WHAT IS EXPECTED
In the records that follow, count each line where the string "info" occurs. Provide the total and no other text.

DATA FOR PROCESSING
------------------------------
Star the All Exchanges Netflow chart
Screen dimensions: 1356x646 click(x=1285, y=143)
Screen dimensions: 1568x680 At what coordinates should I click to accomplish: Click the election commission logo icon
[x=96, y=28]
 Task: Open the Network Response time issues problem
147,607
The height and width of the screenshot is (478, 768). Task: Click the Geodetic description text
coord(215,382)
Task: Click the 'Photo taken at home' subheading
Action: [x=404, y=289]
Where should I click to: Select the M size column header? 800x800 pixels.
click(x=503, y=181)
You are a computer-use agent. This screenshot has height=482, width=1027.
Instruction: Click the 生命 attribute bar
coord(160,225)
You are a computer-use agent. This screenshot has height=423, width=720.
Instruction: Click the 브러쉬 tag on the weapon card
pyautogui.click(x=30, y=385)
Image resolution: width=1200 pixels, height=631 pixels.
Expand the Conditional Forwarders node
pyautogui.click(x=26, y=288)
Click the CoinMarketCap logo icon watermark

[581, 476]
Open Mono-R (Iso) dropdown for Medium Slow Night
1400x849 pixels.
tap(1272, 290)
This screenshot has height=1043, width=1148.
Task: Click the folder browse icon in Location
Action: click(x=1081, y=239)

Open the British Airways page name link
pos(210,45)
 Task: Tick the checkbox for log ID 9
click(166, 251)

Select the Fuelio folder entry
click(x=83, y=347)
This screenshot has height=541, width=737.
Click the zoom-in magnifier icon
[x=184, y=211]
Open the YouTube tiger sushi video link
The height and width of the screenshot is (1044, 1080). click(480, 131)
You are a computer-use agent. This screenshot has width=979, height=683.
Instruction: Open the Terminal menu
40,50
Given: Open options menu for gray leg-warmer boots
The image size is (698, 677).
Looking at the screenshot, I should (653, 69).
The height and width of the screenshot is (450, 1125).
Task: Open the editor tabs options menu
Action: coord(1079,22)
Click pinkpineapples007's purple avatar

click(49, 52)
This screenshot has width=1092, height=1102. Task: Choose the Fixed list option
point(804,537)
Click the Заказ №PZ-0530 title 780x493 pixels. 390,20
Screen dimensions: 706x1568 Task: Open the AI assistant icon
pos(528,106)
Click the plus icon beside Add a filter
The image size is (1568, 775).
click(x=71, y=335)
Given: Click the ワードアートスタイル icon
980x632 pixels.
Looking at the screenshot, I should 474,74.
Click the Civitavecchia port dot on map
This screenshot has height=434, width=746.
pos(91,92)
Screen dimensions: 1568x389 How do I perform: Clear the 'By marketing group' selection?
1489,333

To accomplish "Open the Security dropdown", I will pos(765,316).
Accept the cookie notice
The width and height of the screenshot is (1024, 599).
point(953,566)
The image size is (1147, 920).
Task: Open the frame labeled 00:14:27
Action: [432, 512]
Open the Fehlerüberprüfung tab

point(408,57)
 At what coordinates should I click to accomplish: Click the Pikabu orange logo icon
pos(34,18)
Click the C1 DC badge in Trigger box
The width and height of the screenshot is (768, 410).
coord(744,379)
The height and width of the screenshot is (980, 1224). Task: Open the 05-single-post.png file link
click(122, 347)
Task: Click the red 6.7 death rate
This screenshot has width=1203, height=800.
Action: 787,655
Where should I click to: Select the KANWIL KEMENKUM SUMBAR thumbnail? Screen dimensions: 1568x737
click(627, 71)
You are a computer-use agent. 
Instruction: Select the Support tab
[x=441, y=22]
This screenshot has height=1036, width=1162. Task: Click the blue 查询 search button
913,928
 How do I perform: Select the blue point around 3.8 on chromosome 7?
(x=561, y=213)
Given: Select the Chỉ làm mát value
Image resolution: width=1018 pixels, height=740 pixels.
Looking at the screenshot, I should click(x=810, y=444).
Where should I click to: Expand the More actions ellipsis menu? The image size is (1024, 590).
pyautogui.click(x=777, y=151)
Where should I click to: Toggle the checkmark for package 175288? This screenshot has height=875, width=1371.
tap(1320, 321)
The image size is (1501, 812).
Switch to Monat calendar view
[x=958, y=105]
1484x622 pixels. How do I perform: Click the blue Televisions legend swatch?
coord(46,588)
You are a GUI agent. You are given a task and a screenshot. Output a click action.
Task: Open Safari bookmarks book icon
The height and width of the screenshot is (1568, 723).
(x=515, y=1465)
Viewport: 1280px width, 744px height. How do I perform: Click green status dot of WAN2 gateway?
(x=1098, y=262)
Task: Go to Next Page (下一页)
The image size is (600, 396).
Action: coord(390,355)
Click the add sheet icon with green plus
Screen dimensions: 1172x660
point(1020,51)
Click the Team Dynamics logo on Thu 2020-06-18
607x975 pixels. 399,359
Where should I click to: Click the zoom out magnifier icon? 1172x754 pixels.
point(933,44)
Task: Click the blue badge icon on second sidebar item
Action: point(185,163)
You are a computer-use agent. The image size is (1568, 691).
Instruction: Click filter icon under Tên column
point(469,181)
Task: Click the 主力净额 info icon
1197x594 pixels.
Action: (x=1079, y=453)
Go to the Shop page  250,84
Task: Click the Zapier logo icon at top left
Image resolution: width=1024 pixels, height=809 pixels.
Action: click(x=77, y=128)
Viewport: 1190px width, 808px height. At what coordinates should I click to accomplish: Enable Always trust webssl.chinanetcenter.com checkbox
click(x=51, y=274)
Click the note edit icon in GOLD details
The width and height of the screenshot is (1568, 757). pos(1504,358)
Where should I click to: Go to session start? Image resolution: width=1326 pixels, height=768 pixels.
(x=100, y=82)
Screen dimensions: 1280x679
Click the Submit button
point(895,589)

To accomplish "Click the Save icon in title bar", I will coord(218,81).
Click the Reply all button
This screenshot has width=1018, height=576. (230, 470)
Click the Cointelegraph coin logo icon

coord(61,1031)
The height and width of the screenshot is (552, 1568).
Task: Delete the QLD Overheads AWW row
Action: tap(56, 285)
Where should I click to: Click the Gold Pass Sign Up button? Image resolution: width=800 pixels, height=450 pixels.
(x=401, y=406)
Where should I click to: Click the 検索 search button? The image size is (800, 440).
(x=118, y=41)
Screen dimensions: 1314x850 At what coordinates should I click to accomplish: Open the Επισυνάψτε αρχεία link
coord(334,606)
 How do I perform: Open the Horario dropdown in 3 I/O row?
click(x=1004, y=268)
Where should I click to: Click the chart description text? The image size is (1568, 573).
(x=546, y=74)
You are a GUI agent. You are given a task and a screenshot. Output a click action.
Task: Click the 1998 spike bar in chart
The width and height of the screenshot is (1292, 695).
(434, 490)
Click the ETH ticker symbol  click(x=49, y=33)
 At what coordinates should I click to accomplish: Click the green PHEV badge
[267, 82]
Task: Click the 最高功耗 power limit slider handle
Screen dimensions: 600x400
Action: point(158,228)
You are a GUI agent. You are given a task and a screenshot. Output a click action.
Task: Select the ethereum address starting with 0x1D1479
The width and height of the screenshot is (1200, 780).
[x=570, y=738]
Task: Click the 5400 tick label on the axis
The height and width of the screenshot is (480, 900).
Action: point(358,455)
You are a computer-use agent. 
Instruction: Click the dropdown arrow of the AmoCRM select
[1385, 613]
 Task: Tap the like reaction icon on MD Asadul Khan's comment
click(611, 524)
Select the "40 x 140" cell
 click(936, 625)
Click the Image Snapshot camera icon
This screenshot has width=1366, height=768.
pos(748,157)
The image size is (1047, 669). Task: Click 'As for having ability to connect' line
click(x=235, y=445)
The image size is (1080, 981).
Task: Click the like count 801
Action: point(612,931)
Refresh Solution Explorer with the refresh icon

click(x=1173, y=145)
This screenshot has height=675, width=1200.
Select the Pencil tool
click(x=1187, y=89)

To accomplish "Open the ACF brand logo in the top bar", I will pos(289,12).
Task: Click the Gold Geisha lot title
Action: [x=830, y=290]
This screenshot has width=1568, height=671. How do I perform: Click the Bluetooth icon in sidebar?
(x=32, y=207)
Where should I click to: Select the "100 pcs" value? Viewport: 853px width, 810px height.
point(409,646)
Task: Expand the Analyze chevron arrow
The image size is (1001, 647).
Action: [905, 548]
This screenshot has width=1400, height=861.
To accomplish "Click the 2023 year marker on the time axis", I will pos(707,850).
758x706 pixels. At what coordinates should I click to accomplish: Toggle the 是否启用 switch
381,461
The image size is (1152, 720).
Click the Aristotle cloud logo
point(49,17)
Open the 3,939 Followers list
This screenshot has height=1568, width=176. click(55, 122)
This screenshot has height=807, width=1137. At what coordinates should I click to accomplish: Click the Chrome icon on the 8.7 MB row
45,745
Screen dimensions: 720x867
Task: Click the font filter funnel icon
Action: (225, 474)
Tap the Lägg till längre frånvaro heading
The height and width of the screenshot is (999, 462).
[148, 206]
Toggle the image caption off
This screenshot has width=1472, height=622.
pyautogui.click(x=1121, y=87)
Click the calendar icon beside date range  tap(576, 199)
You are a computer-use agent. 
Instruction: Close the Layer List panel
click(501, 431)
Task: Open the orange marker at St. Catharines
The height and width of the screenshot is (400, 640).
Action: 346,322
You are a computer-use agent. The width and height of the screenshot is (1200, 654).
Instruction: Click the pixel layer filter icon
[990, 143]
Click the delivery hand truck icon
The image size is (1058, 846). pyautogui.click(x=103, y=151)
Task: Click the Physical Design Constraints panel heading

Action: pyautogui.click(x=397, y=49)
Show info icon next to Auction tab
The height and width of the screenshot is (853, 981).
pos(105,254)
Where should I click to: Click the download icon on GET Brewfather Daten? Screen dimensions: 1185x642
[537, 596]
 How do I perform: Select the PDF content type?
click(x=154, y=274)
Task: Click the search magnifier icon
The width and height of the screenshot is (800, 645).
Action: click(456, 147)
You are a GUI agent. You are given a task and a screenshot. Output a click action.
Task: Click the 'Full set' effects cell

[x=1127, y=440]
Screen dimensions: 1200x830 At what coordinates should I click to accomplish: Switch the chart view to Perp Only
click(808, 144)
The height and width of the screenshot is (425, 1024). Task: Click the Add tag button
------------------------------
RESULT FOR THIS TASK
2